**Excerpt**
******
This manual override leads to less efficient movements, and
ultimately inferior performance. In contrast, an external
focus of attention promotes more automatic processing that
leads to improved performance.
An alternative interpretation of external focus benefits was
suggested by Russell (11) and Oudejans et al. (8), both of
whom referred to Bernstein’s (3) ideas on the control of
movement. Specifically, Russell (11) referred to Bernstein’s
observation that factors closely related to the outcome of
a movement tend to be relatively invariant, whereas the joint
movements themselves may have considerably more variation. Bernstein showed that experienced blacksmiths kept
the trajectory of a hammer swung at an anvil relatively invariant, but that the trajectories of the joints giving rise to that of
the hammer were quite variable. In this sense, the movement
is coordinated at the level of the movement’s outcome. From
this perspective, focusing on one aspect of a movement (such
as is the case with an internal focus) may introduce a type of
control that is counterproductive to the endpoint control that
Bernstein describes. Moreover, the more specific the internal
focus is to the role of one joint within the overall organization
of the movement, the more potentially disruptive to the overall organization of the movement it may be.
******
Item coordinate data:
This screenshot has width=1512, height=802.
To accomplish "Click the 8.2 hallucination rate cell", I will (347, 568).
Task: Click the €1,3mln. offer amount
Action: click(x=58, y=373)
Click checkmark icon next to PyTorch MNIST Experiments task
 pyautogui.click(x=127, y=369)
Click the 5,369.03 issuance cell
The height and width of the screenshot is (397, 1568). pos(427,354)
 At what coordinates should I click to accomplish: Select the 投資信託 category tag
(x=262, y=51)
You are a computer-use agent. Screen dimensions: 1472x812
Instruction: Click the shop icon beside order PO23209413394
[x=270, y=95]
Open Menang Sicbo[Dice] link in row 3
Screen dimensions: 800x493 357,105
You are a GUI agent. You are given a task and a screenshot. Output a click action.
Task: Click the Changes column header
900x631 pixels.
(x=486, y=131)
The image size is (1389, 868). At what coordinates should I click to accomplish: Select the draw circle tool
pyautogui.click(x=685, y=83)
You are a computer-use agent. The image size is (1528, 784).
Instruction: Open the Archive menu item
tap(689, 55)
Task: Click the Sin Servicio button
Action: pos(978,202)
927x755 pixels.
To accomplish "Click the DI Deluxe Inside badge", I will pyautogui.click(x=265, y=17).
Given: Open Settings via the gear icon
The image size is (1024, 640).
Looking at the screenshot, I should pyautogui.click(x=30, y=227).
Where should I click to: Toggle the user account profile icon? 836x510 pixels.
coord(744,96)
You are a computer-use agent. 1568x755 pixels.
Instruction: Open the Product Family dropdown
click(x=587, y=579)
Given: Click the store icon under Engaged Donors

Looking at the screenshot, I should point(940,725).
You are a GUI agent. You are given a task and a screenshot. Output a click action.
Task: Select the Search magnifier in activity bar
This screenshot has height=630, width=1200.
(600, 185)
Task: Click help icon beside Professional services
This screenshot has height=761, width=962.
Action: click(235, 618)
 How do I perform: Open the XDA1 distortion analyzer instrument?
******
**What to do**
a - In the excerpt on attention focus, what did Bernstein observe about experienced blacksmiths?
b - Transcribe the excerpt on attention focus, beginning at the words "This manual override" and stopping after "to improved performance.".

**Task solutions**
a - They kept the trajectory of the hammer swung at an anvil relatively invariant, but the trajectories of the joints producing it were quite variable.

b -
This manual override leads to less efficient movements, and
ultimately inferior performance. In contrast, an external
focus of attention promotes more automatic processing that
leads to improved performance.